Growing up is hard and problems always arise, but every problem can be talked through and turned into an opportunity for a young person to grow and adjust and become more comfortable and confident with themselves. I do not yell or engage in agitated punishment. I think that authority can be established through patience and firmness rather than discipline alone. I have never solved a melt down or tantrum with yelling. Young kids can often have a hard time in learning to control their emotions, especially when it comes to bad or hurt feelings, but tantrums are a part of learning. My first step is always to use gentle communication. If the child has access to language, I first ask them to, in their own time, explain to me where the feelings are coming from. Often logic is absent in a tantrum and that is okay! Vocalizing your feelings can be a huge step in understanding and then controlling them. I try not to judge any response a child gives me in a state of upset and instead accept and take in their answer. When a child sees this acceptance it often helps in removing the urgency of a tantrum. In toddlers this sometimes doesn't matter, in which case I let the tears run their course, allow the necessary time to rest, and when calm is back, sit down and have a real conversation about what caused the upset and how it felt and how to resort to words or questions before tears and yelling. Even in kids as young as two or three, a genuine conversation about the child's feelings can really help in slowing down future tantrums. Toddlers especially are right in the midst of learning how to understand their family and care-givers as people separate from themselves. The best way to teach empathy is by really engaging in empathetic behavior with a kid. If a child hits or resorts to cruel words, I always explain why those actions hurt and affect me, to remind the child that I have my own body and feelings and that the expectation is that every persons body and feelings be treated with kindness and respect.

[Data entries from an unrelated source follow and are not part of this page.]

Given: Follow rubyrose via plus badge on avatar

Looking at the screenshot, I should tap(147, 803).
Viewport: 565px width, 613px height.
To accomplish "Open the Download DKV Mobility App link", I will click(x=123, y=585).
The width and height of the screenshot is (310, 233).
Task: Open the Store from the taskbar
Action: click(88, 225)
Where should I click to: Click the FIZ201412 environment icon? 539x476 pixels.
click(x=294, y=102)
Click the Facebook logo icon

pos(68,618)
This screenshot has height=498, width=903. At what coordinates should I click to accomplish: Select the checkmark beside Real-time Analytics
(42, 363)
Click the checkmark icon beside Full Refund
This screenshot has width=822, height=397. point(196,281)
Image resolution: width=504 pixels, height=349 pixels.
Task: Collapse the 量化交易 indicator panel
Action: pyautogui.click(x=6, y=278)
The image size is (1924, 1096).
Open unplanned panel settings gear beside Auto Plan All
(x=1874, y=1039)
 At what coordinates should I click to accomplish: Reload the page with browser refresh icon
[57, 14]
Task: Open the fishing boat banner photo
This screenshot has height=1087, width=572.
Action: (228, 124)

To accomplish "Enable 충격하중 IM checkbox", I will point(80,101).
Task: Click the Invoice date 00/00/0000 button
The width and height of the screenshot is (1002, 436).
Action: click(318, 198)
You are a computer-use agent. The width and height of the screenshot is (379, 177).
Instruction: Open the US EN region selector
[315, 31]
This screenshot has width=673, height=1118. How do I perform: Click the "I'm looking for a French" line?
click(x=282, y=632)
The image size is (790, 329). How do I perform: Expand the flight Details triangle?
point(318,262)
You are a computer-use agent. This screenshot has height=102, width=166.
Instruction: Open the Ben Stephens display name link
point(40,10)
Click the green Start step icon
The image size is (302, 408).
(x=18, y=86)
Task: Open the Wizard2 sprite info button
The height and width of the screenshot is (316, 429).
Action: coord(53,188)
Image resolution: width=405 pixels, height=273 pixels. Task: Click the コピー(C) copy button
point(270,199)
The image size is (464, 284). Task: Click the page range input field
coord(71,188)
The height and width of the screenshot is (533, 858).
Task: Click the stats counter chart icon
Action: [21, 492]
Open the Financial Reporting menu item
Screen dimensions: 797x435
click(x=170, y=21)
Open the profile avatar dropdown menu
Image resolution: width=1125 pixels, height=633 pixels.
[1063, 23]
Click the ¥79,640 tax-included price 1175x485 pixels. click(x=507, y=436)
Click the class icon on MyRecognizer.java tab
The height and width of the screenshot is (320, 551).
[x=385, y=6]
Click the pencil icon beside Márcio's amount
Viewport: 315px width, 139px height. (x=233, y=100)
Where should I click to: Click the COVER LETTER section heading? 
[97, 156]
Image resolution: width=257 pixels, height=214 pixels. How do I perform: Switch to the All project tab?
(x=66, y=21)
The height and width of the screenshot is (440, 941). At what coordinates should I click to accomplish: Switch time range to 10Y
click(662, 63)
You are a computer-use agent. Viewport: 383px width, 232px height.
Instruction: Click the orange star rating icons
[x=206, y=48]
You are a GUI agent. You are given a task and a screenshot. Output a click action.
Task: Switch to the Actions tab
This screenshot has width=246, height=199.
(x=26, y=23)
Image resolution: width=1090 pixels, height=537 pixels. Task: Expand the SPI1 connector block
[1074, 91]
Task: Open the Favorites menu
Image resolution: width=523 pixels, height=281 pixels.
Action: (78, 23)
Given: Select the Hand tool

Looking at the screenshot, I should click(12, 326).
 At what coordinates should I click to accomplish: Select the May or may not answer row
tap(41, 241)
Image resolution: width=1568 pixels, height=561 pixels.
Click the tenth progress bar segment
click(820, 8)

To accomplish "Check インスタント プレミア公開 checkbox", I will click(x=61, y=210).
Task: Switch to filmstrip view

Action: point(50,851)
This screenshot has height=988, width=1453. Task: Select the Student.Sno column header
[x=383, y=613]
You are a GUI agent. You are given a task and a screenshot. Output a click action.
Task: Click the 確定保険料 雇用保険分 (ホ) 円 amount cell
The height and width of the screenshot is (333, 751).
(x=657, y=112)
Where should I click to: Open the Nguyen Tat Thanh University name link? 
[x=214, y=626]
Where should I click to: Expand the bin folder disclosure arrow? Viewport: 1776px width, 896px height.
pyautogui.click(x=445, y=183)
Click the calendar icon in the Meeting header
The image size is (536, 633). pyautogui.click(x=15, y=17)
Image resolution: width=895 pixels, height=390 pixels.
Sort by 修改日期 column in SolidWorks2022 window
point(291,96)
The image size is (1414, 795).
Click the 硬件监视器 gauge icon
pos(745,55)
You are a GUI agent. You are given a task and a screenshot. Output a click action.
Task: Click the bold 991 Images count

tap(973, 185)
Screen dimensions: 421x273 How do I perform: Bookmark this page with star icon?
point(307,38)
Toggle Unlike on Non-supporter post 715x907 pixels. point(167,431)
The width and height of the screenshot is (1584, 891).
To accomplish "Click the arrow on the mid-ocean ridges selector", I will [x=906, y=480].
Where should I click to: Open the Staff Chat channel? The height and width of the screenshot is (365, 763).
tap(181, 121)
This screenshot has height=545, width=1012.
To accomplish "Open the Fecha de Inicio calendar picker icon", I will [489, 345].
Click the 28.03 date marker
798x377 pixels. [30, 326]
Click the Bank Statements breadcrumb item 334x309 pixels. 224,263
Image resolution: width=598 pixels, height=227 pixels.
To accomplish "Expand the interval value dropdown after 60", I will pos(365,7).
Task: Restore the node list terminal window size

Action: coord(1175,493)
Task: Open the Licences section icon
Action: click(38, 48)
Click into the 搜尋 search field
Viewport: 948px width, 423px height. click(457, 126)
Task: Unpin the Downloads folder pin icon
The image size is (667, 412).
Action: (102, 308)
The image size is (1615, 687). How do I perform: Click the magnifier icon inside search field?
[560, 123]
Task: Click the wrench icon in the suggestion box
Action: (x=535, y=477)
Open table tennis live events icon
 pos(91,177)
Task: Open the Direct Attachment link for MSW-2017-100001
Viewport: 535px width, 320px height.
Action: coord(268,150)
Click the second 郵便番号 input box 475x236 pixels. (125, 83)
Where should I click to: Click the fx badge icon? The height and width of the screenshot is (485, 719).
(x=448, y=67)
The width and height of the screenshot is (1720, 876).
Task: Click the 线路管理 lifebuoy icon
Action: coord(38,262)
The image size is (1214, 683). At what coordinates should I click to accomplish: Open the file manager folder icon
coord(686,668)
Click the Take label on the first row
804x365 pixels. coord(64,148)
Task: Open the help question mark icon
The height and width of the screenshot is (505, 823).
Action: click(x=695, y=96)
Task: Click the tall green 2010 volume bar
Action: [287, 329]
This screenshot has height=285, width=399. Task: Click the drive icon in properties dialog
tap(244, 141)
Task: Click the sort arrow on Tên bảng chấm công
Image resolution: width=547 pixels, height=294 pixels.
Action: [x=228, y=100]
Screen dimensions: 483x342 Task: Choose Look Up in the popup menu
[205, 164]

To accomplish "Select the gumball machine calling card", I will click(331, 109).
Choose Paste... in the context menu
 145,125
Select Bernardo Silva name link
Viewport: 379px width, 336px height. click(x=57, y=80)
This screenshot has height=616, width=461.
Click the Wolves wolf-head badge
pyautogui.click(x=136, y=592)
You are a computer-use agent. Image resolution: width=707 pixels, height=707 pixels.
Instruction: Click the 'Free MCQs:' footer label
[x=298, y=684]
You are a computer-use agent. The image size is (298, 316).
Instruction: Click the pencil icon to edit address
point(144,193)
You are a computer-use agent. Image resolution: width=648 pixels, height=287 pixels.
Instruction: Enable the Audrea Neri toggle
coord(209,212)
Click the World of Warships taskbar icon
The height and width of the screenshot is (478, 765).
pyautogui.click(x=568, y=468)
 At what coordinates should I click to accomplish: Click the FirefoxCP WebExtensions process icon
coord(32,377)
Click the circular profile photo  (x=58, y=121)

I love using games as a way to teach, and I love having kids help me in creating their own games. I believe that using a schedule, especially in full-time care, can be a great way to teach young children the value of their own time and can act as a step towards autonomy.
Because I am an artist, I absolutely love teaching kids how to draw and am constantly surprised by the wonderful and wacky creatures that kids dream up and place on paper. I also have experience in teaching kids ages 3-6 early reading techniques. Reading is one of my absolute favorite passtimes, and I find that many kids under the age of 5 often look forward to and want to engage with books even before they are introduced to the alphabet in school. In college I studied English literature with a particular focus on the modernism of the early 20th century and on Shakespeare's plays and poetry. I started reading Shakespeare with my mom when I was about 6 and, though I didn't understand two words strung together, I quickly learned to love the sound of the language. Kids are wonderful sponges with the most beautiful powerful minds. They learn so quickly and they are so attentive to the sensational world around them. It is our responsibility, then, to be careful and generous in the care we provide. Learning happens at every stage of childhood in every area of life. Teaching kids how to engage with language and reading is as important to me as offering guidance in how to be a kind and respectful member of a peer group. It's a cliche, but the best teaching method is often through modeling the behavior you want to generate. I think kids are brilliant, and as a care giver, I always try to treat kids with genuine respect. I never condescend to kids, and I try to be as curious as they are about the world.